When a crisis hits your organisation, your focus will be on minimising the disruption and maintaining business continuity. While there’s nothing wrong with this approach, you need to be careful about not ignoring another area that may be affected by the crisis: cybersecurity.
A crisis-hit company is often a highly vulnerable entity from a cybersecurity standpoint. As the company leadership focuses on the operational and financial threats posed by the crisis, they may not pay attention to the security holes created by it. Their lack of attention often allows cybercriminals to take advantage of the crisis and attack the organisation with confidence. And when this happens, firms are at a high risk of losing their business-critical data and suffering huge financial losses. A serious security incident can also damage a company’s reputation, result in regulatory fines, and lead to a loss of customer trust.
So what can your firm do to minimise these risk and protect your precious assets from the clutches of opportunistic cybercriminals?
Here are 5 critical strategies that every company must implement sooner rather than later.

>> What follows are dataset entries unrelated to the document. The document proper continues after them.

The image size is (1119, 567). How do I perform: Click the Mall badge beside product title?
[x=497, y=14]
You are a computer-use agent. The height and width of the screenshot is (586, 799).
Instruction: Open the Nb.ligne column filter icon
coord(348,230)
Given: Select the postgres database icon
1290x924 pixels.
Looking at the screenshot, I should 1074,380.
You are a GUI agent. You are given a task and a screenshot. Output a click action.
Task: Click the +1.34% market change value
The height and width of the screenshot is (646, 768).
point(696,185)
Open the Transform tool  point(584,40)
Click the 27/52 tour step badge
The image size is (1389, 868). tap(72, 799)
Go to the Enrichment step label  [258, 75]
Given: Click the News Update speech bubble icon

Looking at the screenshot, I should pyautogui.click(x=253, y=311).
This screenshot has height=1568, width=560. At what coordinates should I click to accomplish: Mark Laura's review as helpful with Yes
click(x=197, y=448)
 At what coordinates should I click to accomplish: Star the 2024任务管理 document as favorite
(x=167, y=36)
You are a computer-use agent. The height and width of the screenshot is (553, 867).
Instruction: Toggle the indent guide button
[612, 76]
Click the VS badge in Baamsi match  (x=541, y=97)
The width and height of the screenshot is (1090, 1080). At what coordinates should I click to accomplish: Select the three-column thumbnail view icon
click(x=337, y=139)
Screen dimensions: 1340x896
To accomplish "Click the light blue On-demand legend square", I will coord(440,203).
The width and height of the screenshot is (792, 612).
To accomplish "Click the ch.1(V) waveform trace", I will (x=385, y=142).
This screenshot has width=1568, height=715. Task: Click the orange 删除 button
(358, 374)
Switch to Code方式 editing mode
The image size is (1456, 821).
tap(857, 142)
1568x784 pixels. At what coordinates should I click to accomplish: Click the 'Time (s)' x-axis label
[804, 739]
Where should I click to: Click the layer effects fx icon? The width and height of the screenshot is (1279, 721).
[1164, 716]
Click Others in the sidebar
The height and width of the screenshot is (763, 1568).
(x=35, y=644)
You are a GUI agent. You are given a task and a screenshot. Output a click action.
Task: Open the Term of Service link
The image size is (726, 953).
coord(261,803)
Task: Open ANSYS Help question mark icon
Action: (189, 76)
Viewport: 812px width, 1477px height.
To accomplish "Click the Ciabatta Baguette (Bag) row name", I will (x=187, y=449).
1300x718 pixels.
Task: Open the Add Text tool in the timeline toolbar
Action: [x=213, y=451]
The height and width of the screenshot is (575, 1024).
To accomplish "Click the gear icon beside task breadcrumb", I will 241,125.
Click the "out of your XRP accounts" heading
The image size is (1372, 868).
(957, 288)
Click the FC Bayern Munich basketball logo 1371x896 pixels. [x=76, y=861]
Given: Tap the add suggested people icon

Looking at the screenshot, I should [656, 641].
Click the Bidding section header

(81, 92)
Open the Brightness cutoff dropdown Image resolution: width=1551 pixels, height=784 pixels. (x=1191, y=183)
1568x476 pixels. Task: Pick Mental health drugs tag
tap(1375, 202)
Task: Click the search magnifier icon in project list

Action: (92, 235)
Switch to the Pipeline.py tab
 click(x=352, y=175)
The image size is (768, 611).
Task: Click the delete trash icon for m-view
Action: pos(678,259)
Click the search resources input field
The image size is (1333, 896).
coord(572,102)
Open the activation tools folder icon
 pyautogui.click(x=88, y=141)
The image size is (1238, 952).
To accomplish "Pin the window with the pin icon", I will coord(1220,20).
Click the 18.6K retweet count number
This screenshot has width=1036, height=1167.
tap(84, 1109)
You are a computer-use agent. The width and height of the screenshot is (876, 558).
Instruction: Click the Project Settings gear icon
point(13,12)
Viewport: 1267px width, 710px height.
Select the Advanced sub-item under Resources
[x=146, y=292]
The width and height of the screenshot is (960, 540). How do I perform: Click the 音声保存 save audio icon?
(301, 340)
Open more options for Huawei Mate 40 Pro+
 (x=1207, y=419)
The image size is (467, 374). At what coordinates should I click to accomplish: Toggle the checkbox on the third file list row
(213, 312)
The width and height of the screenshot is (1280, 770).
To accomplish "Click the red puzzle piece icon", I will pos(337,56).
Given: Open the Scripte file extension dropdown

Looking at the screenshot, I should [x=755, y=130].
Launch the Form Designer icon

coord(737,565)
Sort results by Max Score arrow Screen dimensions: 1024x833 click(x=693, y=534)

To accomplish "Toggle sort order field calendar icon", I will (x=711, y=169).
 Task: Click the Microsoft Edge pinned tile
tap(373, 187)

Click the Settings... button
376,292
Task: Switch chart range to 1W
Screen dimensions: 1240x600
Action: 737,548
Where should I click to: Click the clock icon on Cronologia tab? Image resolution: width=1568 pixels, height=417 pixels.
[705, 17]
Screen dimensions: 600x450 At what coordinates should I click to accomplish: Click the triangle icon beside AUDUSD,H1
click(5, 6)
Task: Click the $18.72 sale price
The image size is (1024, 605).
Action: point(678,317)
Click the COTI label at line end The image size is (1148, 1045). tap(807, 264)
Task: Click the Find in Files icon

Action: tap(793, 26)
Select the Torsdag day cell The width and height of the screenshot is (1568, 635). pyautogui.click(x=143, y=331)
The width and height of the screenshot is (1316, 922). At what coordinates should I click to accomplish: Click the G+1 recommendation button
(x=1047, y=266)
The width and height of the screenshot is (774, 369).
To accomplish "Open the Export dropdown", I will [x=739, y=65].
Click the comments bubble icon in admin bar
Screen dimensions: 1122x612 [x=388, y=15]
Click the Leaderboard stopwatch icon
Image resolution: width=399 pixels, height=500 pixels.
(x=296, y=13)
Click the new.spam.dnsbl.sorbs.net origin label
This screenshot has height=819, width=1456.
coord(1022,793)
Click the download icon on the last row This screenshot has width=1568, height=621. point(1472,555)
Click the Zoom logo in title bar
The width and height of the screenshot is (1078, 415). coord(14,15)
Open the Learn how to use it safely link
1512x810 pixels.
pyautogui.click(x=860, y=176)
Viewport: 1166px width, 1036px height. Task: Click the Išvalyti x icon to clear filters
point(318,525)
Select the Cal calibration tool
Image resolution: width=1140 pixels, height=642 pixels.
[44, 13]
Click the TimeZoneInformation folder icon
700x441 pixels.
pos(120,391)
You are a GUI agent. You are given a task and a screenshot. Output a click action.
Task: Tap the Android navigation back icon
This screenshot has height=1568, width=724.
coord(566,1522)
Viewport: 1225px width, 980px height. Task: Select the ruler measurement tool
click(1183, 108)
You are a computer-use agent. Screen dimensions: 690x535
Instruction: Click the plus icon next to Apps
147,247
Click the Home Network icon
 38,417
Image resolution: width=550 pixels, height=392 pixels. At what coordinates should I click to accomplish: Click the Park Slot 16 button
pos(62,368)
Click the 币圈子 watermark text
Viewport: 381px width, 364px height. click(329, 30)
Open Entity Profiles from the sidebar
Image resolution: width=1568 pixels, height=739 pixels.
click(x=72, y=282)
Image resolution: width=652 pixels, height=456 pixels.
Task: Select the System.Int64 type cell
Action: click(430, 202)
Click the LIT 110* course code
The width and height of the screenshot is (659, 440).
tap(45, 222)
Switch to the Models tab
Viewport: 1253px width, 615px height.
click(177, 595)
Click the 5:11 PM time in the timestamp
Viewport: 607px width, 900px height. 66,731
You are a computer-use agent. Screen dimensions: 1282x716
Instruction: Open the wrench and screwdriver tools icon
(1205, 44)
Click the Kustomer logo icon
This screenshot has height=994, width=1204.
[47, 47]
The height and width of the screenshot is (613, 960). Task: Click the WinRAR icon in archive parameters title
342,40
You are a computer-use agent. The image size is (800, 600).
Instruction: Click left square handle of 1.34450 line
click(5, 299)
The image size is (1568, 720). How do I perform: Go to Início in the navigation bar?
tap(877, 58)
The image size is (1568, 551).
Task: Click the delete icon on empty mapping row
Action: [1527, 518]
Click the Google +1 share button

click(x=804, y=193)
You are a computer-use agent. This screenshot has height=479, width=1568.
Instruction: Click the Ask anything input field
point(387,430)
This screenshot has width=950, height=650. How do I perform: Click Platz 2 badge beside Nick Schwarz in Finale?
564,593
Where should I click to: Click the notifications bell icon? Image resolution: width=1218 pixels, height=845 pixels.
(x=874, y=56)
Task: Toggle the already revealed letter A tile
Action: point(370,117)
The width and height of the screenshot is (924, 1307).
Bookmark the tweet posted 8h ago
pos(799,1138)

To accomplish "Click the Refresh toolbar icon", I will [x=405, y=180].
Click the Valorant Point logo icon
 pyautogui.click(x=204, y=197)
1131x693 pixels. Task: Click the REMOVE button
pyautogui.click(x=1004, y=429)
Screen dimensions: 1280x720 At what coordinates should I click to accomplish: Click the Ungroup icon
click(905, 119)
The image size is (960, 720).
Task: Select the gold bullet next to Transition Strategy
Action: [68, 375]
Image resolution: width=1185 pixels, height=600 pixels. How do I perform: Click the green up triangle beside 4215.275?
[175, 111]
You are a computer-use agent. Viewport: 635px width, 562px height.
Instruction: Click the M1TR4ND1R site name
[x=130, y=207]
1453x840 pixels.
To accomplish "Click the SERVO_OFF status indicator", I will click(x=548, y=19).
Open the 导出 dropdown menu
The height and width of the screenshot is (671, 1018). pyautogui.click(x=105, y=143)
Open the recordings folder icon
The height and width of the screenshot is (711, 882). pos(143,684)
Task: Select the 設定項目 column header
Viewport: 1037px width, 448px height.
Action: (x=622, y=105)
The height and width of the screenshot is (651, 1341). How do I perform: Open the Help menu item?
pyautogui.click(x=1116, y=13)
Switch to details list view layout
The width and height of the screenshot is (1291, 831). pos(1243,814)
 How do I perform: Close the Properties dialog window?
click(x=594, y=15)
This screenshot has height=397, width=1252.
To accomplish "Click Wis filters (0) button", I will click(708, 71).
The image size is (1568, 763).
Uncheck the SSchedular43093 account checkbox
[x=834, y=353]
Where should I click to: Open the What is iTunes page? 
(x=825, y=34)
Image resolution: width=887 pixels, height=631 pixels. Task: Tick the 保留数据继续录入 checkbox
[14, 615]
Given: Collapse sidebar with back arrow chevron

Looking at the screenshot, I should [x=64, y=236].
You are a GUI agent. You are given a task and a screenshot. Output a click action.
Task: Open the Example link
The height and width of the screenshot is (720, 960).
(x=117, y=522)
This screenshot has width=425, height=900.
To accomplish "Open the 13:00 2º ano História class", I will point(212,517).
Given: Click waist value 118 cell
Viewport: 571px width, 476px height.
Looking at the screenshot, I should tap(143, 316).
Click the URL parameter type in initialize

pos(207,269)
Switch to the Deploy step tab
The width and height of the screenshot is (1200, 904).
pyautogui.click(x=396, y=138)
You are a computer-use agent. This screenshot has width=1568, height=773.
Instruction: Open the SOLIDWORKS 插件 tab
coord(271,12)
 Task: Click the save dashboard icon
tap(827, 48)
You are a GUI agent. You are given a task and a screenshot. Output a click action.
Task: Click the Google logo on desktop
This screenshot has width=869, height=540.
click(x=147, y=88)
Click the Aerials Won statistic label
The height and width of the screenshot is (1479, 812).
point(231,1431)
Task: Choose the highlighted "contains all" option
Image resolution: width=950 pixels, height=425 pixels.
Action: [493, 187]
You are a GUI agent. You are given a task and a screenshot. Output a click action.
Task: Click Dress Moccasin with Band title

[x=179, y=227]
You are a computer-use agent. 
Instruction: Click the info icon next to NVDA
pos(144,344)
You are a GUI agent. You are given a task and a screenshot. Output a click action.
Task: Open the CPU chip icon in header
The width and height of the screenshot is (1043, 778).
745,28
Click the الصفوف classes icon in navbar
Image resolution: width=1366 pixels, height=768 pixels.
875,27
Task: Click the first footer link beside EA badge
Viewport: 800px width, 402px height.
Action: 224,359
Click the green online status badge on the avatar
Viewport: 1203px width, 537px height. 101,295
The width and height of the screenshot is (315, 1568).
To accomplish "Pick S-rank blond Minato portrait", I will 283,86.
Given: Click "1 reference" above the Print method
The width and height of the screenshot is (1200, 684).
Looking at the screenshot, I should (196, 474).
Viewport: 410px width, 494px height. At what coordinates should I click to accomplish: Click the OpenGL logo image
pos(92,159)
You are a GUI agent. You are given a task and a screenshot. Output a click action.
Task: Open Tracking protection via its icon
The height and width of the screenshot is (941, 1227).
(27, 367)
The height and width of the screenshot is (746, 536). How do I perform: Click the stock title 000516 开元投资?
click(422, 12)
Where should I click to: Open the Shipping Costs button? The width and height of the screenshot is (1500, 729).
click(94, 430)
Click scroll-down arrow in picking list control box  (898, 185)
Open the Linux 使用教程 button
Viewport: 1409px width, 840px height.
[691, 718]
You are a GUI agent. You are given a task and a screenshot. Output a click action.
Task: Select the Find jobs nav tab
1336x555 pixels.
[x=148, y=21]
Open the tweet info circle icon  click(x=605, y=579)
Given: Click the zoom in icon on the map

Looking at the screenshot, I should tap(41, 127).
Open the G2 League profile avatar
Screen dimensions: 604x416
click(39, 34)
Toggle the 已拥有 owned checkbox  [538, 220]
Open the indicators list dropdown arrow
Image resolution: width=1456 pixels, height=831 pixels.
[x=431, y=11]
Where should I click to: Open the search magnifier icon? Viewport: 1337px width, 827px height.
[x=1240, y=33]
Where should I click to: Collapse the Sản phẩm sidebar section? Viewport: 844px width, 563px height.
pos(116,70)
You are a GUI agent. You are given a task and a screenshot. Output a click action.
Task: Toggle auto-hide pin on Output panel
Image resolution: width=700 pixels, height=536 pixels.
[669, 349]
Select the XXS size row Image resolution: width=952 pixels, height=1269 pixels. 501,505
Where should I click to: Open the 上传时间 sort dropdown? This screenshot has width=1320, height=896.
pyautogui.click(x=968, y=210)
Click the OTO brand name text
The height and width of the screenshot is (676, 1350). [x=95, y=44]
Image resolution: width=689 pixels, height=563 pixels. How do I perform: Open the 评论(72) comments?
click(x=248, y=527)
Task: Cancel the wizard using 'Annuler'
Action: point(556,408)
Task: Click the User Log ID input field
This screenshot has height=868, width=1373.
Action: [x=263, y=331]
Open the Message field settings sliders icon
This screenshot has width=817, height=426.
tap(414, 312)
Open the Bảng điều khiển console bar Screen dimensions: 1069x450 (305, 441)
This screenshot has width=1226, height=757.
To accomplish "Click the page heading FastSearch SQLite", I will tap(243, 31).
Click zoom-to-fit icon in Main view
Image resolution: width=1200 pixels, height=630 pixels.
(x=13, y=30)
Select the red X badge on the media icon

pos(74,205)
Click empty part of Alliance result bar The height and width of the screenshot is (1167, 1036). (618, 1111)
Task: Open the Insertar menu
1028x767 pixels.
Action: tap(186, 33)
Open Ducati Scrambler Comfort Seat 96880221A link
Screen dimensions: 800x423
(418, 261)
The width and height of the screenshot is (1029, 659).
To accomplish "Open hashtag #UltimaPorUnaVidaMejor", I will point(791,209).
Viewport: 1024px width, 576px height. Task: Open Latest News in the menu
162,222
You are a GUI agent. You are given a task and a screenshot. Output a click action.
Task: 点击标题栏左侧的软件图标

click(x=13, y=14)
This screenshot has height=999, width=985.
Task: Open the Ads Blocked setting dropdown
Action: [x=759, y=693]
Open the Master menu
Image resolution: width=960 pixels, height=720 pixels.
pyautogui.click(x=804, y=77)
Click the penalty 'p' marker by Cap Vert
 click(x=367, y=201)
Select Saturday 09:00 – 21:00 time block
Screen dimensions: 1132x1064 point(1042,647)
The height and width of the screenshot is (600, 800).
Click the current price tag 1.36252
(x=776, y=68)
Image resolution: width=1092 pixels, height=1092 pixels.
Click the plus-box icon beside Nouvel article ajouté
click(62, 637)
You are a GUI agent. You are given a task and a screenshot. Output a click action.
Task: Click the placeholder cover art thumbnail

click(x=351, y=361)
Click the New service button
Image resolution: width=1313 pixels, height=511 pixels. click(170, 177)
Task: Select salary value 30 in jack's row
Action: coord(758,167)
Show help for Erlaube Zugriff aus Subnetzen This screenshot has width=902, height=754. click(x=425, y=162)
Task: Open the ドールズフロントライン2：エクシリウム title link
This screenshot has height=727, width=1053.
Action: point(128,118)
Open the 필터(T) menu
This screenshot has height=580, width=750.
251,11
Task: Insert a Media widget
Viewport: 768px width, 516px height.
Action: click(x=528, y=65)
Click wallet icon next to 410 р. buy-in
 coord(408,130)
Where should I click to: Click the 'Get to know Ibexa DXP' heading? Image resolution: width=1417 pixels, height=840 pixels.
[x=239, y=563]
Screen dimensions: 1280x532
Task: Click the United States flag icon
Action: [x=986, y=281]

#1: Set up remote access ASAP
Some crises normal business operations and even force office closures. To maintain business continuity, you need to set up remote access for the people who will not be working from office. Even if your offices are still open, set up remote access for personnel right now. Identify the critical resources who will work remotely, assign them multifactor authentication tokens, and set up a process to track them in case they get lost. If you wait for actual closures to take these steps, you will find it difficult to do so without physical access, and your business will suffer (even more).
#2: Update the emergency contacts list
Your company should have a way to stay in touch with employees at all times, especially if you designate them as “emergency” employees. Maintain a database of backup email addresses, phone numbers, chat handles, etc. Also create a group on a secure chat application for key staff and senior leadership. This way, you will be able to communicate with your staff even if your company falls victim to a cyberattack that affects normal communications.
#3: Separate personal devices from office devices
The use of personal devices with non-approved applications or outdated security software increases the risk to your company’s network, so make sure your staff is not using personal laptops for work. They should use company-issued laptops only. But this may not be possible if your company allows BYOD. In this case, make sure that your IT team secures every device and keeps an eye on Shadow IT. They should also maintain an up-to-date asset inventory and ensure that every device is updated and every software is patched. Employees should also report lost or stolen devices to IT immediately so the devices can be remotely locked or erased.
#4: Create a cybersecurity culture
If most of your staff is working from home, you must make cybersecurity part of the normal business narrative. Here are some good practices that your staff should follow without fail:
- All their devices should have updated antivirus, anti-malware and firewall protection
- They should only use secure, password-protected WiFi networks for work-related tasks
- If they do use public WiFi – especially one that’s open and not secured through a password – they should avoid accessing any confidential or sensitive company information on it
- They should not use Bluetooth in a public place
- As far as possible, they should use multi-factor authentication on any accounts for which it is available (especially email)
- They should always follow company policies regarding Internet access and device use
#5: Guard your email and confidential information
Remind employees that the company’s confidential information is confidential, whether they work from the office or from home. Personal email should not be used for company business and vice versa. They should also be very prudent about printing documents. Anything they do print should be destroyed after use.
Staff should also be extra careful about phishing emails. They should be on the lookout for genuine-looking emails that appear too good to be true. They should also double-check any emails that seem to be sent by out of office personnel (such as a manager or CEO). If they have doubts about the email’s content or sender, they should contact the sender immediately via another route (such as a phone call) to verify.
Conclusion..
In recent years, the frequency, number, and scale of cyberattacks on organisations have all gone up considerably. A business crisis can have huge cybersecurity implications and affect a company’s business continuity . And that’s why every company must employ a strong combination of technology and employee know-how to stay protected from unscrupulous cybercriminals. Be vigilant, be careful, stay safe!